Hartnett was a regular speaker at the old Leopold banquets, always centered on a Leopold theme. In more recent years, Hartnett said, the banquet and speakers strayed from those themes and had a greater emphasis on fundraising.
This year event organizers want to focus on Leopold and his thoughts and writing, Hartnett said.
“Not only Leopold, but ‘A Sand County Almanac’ will be front and center,” he said.
However, the exact agenda is a work in progress, Hartnett said.
“A Sand County Almanac” starts with short observations about nature and wildlife from each month spent at the family’s fixer-upper of a farm along the Wisconsin River.
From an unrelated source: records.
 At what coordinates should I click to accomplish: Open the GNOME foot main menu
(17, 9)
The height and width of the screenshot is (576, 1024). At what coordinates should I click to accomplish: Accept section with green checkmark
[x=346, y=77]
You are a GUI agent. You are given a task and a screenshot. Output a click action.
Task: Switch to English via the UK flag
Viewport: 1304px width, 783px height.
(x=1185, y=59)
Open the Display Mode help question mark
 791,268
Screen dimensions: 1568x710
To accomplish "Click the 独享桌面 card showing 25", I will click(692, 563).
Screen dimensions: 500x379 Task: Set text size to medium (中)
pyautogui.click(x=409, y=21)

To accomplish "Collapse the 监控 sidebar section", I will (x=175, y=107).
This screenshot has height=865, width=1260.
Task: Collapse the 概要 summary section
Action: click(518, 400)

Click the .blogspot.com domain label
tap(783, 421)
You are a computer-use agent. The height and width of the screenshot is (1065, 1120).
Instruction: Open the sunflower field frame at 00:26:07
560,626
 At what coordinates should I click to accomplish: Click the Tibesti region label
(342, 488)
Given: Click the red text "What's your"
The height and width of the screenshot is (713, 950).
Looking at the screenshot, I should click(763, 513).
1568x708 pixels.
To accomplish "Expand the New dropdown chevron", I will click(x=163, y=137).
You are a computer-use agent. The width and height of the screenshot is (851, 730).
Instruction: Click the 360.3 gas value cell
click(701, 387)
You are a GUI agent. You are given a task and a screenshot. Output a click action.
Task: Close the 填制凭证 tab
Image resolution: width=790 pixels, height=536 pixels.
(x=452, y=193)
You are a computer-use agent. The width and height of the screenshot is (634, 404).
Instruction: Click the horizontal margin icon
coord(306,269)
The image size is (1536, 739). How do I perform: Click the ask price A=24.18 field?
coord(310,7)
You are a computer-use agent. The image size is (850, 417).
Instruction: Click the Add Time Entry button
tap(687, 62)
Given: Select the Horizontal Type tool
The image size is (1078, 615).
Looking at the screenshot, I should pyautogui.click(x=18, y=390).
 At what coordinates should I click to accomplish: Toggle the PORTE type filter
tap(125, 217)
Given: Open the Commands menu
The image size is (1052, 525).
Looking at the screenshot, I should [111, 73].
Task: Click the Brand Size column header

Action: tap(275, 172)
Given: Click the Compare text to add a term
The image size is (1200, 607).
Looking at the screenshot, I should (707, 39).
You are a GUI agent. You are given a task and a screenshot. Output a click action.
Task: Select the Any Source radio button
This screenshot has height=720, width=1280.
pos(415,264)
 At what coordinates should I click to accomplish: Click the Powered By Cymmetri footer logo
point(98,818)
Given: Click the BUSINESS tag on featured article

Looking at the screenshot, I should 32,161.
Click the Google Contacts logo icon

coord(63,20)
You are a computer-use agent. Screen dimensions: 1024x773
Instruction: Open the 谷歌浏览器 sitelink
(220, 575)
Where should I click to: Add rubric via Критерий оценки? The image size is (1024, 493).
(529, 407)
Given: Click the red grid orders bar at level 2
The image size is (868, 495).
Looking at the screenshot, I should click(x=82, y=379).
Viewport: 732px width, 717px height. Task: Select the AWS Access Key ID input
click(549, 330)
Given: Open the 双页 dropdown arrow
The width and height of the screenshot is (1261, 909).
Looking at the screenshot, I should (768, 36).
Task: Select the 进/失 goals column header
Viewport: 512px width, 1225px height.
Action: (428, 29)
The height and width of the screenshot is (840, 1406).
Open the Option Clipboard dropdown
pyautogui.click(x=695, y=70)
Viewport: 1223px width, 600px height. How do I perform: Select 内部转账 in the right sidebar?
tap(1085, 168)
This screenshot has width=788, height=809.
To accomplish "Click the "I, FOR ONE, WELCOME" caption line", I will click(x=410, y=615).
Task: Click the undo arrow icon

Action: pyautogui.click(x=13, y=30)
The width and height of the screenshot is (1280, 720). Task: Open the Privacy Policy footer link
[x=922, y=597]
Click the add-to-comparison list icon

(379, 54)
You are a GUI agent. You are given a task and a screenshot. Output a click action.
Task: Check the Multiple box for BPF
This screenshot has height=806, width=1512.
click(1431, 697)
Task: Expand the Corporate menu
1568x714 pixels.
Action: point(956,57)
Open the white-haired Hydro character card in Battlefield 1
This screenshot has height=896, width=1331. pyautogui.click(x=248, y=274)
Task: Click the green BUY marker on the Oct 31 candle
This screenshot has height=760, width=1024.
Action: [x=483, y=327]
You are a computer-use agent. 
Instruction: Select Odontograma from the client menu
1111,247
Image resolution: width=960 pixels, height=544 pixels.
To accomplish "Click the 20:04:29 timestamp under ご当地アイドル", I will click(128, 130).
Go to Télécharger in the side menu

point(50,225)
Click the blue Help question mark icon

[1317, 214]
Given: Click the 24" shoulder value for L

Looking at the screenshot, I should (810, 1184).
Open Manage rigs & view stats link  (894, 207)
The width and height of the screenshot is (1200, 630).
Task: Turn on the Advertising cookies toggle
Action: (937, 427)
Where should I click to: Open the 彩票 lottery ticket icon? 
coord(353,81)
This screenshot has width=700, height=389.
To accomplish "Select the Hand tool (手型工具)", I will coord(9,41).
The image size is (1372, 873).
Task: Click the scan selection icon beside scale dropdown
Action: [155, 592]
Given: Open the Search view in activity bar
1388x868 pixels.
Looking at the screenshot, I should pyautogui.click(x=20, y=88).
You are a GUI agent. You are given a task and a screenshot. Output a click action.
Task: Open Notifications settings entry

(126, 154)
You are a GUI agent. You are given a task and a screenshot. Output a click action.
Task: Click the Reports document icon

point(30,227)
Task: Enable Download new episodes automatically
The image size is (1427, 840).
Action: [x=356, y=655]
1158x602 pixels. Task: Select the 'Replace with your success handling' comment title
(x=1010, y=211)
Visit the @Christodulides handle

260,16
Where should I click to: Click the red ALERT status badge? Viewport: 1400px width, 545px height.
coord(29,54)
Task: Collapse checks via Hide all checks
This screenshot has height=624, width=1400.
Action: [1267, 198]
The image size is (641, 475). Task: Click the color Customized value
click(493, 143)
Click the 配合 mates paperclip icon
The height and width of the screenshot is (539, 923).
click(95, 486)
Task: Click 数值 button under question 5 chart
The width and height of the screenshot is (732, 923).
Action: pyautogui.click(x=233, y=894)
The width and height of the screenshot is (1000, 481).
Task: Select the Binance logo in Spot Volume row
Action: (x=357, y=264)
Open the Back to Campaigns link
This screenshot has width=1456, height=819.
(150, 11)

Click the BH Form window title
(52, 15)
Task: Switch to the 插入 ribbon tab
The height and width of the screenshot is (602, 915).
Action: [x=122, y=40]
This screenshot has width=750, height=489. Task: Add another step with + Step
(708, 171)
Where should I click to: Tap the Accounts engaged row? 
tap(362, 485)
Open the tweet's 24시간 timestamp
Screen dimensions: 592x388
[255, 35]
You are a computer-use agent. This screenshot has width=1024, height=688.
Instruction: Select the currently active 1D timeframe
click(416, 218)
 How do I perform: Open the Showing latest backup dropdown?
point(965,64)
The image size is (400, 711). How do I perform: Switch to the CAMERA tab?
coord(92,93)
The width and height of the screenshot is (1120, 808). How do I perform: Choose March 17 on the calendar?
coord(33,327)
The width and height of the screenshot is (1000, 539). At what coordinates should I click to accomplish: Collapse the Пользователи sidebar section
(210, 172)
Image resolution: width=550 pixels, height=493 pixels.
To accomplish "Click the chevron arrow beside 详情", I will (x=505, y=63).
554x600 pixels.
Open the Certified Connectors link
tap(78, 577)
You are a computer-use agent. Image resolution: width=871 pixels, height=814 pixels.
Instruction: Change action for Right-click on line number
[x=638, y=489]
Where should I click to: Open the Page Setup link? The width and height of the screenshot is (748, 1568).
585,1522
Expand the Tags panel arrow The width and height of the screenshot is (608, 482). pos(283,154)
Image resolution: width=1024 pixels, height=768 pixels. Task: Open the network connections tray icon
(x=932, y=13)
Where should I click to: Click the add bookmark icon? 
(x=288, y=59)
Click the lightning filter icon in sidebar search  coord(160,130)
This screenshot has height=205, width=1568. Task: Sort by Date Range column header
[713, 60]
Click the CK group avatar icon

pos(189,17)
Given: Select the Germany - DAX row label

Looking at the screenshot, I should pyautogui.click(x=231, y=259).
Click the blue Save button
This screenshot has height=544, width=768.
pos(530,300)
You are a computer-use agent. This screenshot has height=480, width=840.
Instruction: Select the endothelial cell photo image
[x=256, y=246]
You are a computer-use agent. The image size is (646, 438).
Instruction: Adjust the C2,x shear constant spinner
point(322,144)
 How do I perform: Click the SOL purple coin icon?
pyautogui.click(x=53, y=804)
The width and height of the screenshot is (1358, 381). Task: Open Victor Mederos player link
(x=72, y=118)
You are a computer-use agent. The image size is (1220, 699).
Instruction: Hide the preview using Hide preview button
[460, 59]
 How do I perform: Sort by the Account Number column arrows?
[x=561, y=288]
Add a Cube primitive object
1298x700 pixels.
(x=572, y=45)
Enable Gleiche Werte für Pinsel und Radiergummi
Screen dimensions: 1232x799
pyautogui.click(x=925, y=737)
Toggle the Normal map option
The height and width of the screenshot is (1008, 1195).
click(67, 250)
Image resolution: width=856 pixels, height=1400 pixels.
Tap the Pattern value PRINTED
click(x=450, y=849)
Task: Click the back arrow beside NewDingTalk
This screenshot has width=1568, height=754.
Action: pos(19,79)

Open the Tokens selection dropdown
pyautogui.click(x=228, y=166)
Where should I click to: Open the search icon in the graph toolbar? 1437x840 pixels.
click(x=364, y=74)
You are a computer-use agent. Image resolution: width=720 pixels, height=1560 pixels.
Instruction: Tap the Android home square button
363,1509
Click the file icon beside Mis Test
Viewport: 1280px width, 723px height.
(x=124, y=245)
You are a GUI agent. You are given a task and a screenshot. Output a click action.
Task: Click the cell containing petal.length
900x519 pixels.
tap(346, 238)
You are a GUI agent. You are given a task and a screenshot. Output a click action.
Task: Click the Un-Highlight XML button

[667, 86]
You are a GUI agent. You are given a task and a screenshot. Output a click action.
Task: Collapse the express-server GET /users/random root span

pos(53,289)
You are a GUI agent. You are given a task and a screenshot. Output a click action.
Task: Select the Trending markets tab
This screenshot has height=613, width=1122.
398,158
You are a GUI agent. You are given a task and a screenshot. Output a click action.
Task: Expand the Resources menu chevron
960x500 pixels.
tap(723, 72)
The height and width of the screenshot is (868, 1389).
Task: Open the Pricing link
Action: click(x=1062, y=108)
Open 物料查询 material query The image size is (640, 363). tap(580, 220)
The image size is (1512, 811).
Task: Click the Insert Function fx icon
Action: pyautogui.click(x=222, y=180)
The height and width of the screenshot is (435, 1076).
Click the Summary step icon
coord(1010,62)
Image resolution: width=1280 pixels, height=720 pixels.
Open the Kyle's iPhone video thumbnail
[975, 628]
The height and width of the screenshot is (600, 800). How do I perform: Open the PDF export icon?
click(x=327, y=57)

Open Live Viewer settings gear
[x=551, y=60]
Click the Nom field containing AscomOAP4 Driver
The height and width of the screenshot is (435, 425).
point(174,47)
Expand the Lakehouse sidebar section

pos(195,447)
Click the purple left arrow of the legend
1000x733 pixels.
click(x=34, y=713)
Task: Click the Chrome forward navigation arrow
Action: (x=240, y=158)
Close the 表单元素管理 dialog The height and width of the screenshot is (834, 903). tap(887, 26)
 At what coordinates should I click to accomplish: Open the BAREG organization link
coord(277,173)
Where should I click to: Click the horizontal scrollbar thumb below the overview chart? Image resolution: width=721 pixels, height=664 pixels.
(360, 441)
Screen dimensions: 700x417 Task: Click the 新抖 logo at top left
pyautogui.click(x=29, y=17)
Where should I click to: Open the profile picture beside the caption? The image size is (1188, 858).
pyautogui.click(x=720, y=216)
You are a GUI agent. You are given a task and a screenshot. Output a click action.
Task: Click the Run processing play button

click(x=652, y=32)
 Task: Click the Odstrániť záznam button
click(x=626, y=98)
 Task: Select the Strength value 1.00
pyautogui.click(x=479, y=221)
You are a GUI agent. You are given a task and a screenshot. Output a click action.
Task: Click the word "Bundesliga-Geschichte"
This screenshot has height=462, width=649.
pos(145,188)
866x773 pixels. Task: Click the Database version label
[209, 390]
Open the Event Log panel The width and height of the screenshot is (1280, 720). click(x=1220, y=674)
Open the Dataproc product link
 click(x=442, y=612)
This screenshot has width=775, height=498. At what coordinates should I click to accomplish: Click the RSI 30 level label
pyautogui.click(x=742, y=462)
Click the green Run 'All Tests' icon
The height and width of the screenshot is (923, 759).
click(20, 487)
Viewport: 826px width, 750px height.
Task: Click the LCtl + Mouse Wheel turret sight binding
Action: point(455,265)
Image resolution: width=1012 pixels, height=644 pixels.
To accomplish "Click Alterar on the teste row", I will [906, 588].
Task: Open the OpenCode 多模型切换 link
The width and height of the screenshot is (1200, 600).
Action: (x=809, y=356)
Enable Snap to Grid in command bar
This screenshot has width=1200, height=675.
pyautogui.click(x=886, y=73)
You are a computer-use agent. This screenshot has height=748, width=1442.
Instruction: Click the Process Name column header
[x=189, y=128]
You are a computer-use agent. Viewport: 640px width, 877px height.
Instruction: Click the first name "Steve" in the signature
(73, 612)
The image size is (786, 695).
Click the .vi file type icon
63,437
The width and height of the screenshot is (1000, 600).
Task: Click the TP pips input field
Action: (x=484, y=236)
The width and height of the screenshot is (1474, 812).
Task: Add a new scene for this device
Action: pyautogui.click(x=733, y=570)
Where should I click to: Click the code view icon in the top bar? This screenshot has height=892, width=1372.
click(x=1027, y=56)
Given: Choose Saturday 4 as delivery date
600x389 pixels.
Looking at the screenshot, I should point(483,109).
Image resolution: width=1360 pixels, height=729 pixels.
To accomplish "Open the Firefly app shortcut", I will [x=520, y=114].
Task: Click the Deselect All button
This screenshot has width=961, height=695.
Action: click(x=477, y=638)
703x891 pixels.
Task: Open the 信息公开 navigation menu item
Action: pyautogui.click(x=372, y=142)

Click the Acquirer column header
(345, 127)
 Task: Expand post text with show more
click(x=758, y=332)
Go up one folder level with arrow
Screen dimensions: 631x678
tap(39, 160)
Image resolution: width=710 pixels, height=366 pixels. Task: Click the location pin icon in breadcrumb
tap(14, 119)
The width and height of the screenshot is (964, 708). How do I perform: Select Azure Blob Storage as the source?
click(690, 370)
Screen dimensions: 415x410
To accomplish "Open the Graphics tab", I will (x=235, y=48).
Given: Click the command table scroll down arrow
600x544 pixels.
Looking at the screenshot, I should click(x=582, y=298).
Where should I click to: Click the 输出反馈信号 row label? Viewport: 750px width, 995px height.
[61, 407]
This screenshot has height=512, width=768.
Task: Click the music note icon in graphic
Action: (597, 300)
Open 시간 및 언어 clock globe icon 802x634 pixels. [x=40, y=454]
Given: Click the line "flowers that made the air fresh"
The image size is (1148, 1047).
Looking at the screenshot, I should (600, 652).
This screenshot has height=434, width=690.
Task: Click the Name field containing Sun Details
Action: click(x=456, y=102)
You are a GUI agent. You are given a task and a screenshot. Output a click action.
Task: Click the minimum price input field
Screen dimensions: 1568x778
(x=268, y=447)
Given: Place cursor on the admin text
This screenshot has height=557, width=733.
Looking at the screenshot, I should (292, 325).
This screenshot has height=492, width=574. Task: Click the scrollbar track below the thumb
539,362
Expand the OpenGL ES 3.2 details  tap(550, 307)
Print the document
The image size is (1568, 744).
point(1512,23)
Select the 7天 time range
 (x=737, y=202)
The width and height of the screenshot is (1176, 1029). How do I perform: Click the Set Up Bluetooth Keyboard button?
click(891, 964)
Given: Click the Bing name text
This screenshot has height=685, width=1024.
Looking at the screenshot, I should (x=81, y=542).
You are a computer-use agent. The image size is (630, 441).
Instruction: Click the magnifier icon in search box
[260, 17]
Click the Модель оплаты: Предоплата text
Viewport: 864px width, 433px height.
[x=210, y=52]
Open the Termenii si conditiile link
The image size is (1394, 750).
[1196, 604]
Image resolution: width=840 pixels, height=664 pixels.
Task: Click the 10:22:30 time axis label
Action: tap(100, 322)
Discussion at this year’s Eau Claire Leopold event will begin with different readers covering each month.
Also included as part of the event are planned discussions about “Thinking Like a Mountain” and “The Land Ethic,” two of Leopold’s best-known essays.
Everyone is invited to read and discuss their favorite Leopold quote. If the quote was already covered in the earlier readings from the almanac, that’s OK, Hartnett said, noting he plans to hand out worksheets used by Leopold in his classes.
Hartnett still uses them in a conservation class he teaches, assigning teams of students to research different animals, then producing a flow chart on how the different animals interact in the environment.
He said there may not be time to do the entire exercise at the Leopold event, but people will at least get an idea of what it was to be a student in one of Leopold’s classes.
Knight is a freelance writer who lives in the town of Seymour.